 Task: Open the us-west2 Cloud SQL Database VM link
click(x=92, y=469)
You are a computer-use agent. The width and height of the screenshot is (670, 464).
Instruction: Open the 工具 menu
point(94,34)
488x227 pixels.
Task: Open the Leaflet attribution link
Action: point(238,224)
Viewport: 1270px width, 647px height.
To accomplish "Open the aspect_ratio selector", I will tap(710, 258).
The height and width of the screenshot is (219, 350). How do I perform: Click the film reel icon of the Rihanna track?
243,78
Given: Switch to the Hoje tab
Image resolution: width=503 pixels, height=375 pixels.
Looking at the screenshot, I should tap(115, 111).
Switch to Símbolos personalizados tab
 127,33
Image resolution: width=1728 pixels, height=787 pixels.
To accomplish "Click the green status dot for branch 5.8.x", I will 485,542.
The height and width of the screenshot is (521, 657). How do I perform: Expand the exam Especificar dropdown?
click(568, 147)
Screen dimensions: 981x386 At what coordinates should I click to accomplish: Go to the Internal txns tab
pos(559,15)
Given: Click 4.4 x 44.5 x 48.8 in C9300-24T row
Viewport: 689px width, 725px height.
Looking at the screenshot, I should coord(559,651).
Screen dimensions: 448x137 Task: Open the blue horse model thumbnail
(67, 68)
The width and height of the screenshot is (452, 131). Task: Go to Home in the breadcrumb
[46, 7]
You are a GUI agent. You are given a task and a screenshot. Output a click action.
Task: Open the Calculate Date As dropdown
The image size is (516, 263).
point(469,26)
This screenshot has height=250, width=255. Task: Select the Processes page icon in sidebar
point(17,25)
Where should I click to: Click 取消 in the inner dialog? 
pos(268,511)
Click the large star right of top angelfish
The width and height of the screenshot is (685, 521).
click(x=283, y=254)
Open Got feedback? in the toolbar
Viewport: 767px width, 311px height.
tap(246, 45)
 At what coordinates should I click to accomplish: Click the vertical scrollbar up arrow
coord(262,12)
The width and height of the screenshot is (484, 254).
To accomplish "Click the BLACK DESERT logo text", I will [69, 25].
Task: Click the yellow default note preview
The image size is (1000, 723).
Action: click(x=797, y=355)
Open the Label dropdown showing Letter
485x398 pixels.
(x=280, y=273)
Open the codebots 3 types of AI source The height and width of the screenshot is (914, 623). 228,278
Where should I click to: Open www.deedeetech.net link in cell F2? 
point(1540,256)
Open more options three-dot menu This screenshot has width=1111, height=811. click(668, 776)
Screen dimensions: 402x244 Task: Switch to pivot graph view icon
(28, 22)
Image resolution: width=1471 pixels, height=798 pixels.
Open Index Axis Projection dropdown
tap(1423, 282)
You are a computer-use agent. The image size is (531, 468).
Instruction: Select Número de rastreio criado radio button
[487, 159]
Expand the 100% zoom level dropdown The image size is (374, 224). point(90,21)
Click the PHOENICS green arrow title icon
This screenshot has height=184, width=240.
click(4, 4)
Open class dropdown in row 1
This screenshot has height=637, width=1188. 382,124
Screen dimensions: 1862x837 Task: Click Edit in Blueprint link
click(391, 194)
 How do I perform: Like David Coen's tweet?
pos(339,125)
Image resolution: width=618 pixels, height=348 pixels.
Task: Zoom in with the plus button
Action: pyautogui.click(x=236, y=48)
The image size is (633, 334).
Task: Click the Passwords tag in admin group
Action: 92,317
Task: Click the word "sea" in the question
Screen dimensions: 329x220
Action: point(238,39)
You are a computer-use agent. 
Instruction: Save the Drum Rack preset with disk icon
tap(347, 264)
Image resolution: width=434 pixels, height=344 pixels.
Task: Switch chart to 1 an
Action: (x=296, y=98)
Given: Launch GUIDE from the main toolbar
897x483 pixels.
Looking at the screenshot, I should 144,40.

§ **Instructions to follow**
Copy the material above word for word, taking the first line, the line containing "Click the large star right of top angelfish", and every line between them, and nothing else.

§ **Response to this task**
 Task: Open the us-west2 Cloud SQL Database VM link
click(x=92, y=469)
You are a computer-use agent. The width and height of the screenshot is (670, 464).
Instruction: Open the 工具 menu
point(94,34)
488x227 pixels.
Task: Open the Leaflet attribution link
Action: point(238,224)
Viewport: 1270px width, 647px height.
To accomplish "Open the aspect_ratio selector", I will tap(710, 258).
The height and width of the screenshot is (219, 350). How do I perform: Click the film reel icon of the Rihanna track?
243,78
Given: Switch to the Hoje tab
Image resolution: width=503 pixels, height=375 pixels.
Looking at the screenshot, I should tap(115, 111).
Switch to Símbolos personalizados tab
 127,33
Image resolution: width=1728 pixels, height=787 pixels.
To accomplish "Click the green status dot for branch 5.8.x", I will 485,542.
The height and width of the screenshot is (521, 657). How do I perform: Expand the exam Especificar dropdown?
click(568, 147)
Screen dimensions: 981x386 At what coordinates should I click to accomplish: Go to the Internal txns tab
pos(559,15)
Given: Click 4.4 x 44.5 x 48.8 in C9300-24T row
Viewport: 689px width, 725px height.
Looking at the screenshot, I should coord(559,651).
Screen dimensions: 448x137 Task: Open the blue horse model thumbnail
(67, 68)
The width and height of the screenshot is (452, 131). Task: Go to Home in the breadcrumb
[46, 7]
You are a GUI agent. You are given a task and a screenshot. Output a click action.
Task: Open the Calculate Date As dropdown
The image size is (516, 263).
point(469,26)
This screenshot has height=250, width=255. Task: Select the Processes page icon in sidebar
point(17,25)
Where should I click to: Click 取消 in the inner dialog? 
pos(268,511)
Click the large star right of top angelfish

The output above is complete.